What you have to do = Write all of the entries out again exactly, but not the images.
Data for processing Start Marker
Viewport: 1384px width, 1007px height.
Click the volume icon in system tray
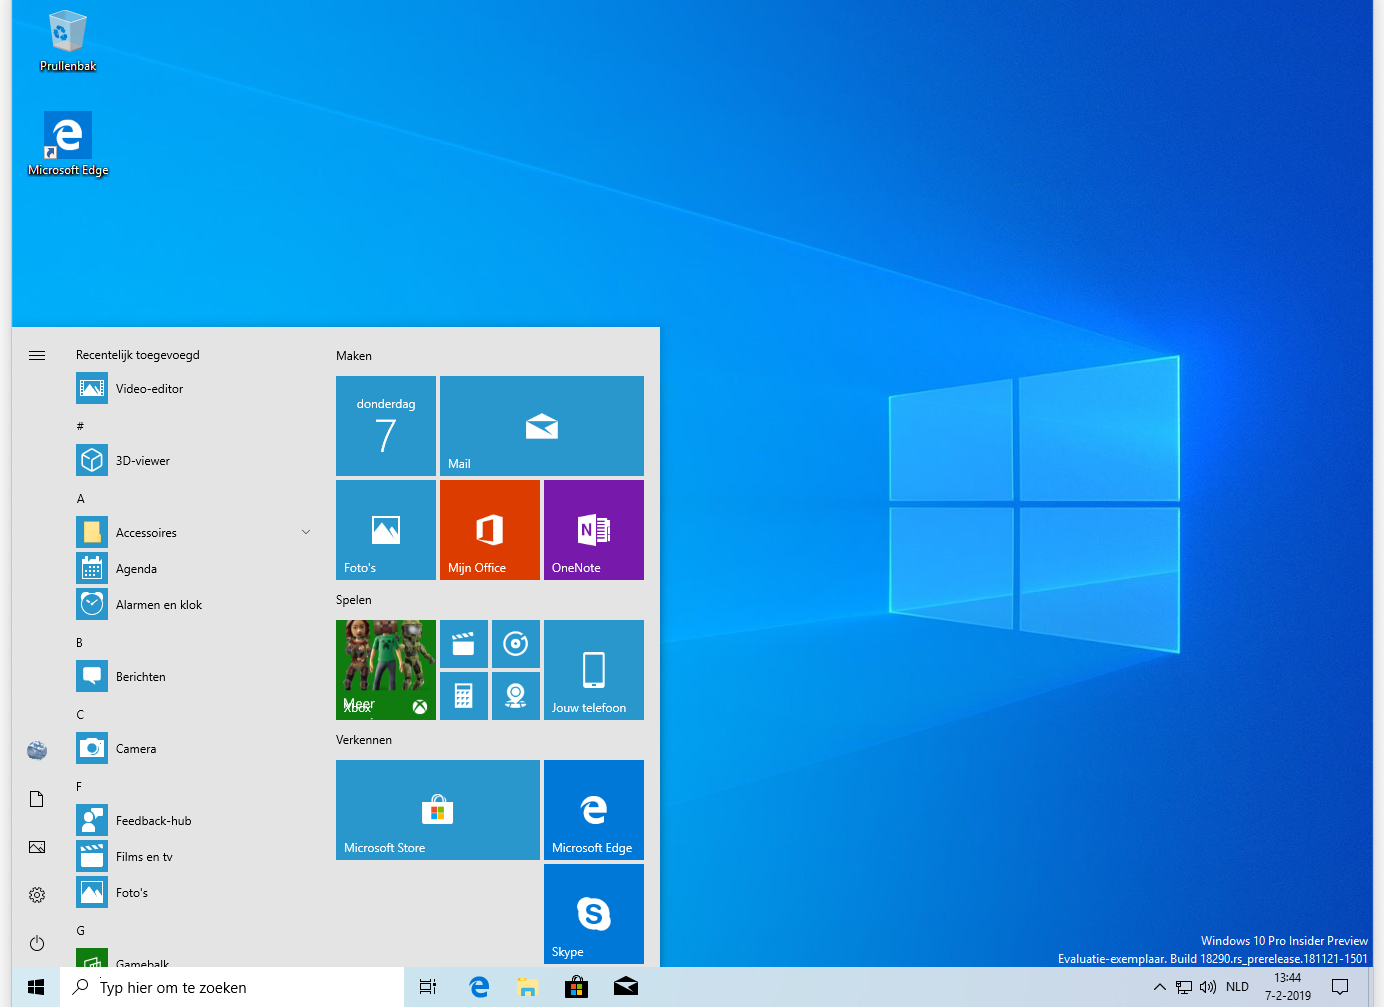pyautogui.click(x=1208, y=987)
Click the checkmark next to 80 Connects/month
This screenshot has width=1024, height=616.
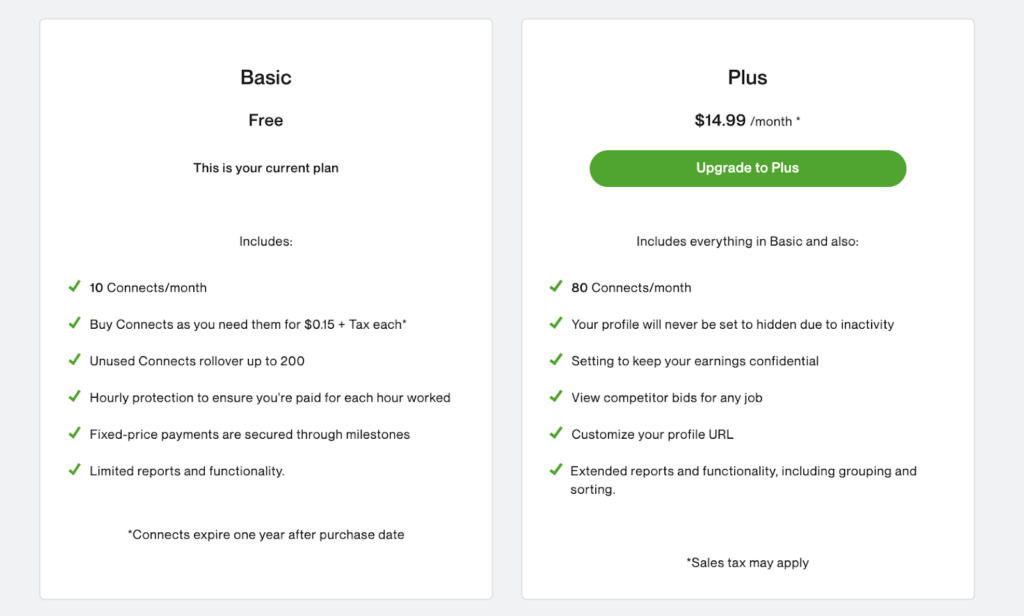pyautogui.click(x=556, y=286)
Data for processing End Marker
Output of the task =
Viewport: 1384px width, 1007px height.
Click the volume icon in system tray
pyautogui.click(x=1208, y=987)
Click the checkmark next to 80 Connects/month
This screenshot has width=1024, height=616.
pyautogui.click(x=556, y=286)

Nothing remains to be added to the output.